There is no evidence before the Tribunal that the applicant has failed to comply with any of the above conditions. As has been described elsewhere in these reasons in relation to the applicant’s immigration history, the applicant has within time either left Australia, or applied for a further visa. She has stated that she intends to comply with all further visa conditions imposed upon her. The Tribunal can find no reason to suggest that the applicant does not intend to comply with visa conditions.
On the basis of the above, the Tribunal is satisfied that the applicant intends to comply with the conditions subject to which the visa is granted as required by cl.500.212(b).

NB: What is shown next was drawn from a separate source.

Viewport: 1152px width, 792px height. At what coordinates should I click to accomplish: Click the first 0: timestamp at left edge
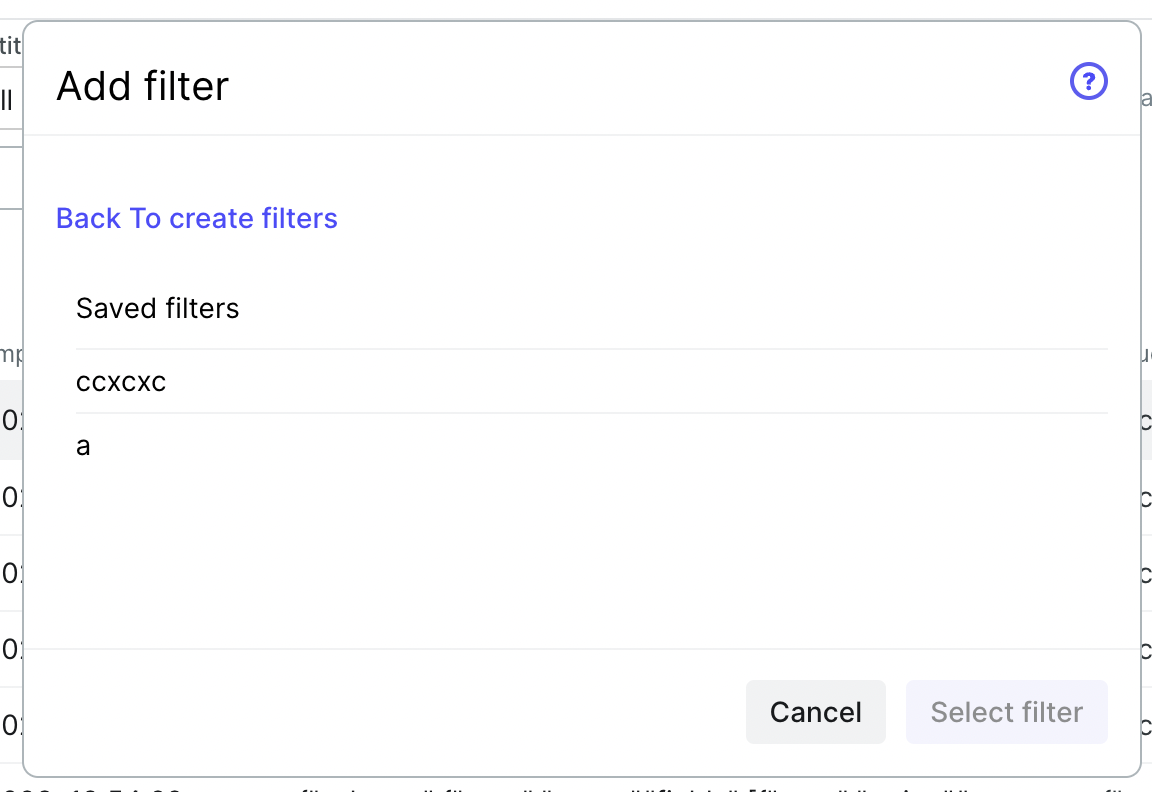(8, 422)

Is the applicant a genuine applicant for entry and stay as a student because of any other relevant matter?
For the applicant to meet cl.500.212(c), the Tribunal must be satisfied that the applicant is a genuine applicant for entry and stay as a student because of any other relevant matter (in addition to the requirements in cl.500.212(a) and (b)). There are no other relevant matters to consider.
Conclusion on cl.500.212
Accordingly, the Tribunal is satisfied that the applicant is a genuine applicant for entry and stay as a student as required by cl.500.212.

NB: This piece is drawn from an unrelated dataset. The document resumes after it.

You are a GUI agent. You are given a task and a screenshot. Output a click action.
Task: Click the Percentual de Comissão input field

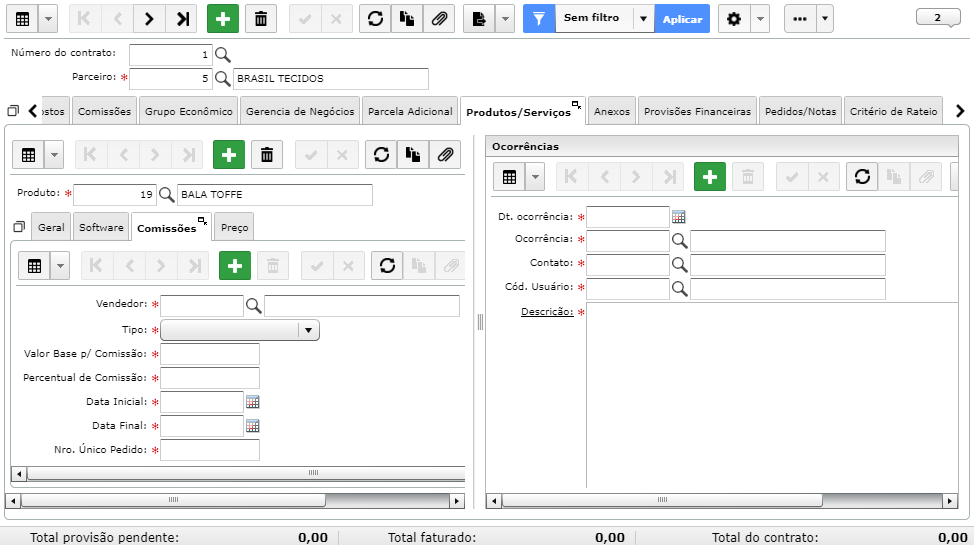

Given the above findings, the appropriate course is to remit the application for the visa to the Minister to consider the remaining criteria for a Subclass 500 (Student) visa.
DECISION
The Tribunal remits the application for a Student (Temporary) (Class TU) visa for reconsideration, with the direction that the applicant meets the following criteria for a Subclass 500 (Student) visa:
·cl.500.212 of Schedule 2 to the Regulations.
Genevieve Cleary
Member
Attachment – Direction No.69
DIRECTION NUMBER 69 – ASSESSING THE GENUINE TEMPORARY ENTRANT CRITERION FOR STUDENT VISA AND STUDENT GUARDIAN VISA APPLICATIONS
(Section 499)
I, PETER DUTTON, Minister for Immigration and Border Protection give this Direction under section 499 of the Migration Act 1958 (the Act).
Dated: 18 April 2016
Peter Dutton
Minister for Immigration and Border Protection
Note: Section 499(1) of the Act empowers the Minister to give a written direction to a person or body having functions or powers under the Act if the directions are about the performance of those functions; or the exercise of those powers. Under section 499(2) of the Act, the direction must not be inconsistent with the Act or the Migration Regulations 1994. Under section 499(2A) of the Act, the person or body must comply with the Direction.
Part 1 of Direction No. 69 - Preliminary
Name of Direction
This Direction is Direction No. 69 - Assessing the genuine temporary entrant criterion for Student visa and Student Guardian visa applications.
It may be cited as Direction No. 69.
Commencement
This Direction commences on 1 July 2016.
Interpretation
Act means the Migration Act 1958.
Genuine temporary entrant means a person who satisfies the genuine temporary entrant criterion for Student visa or Student Guardian visa applications.
Genuine temporary entrant criterion refers to clause 500.212(a), 500.312(a) and 590.215(a) at Schedule 2 to the Regulations.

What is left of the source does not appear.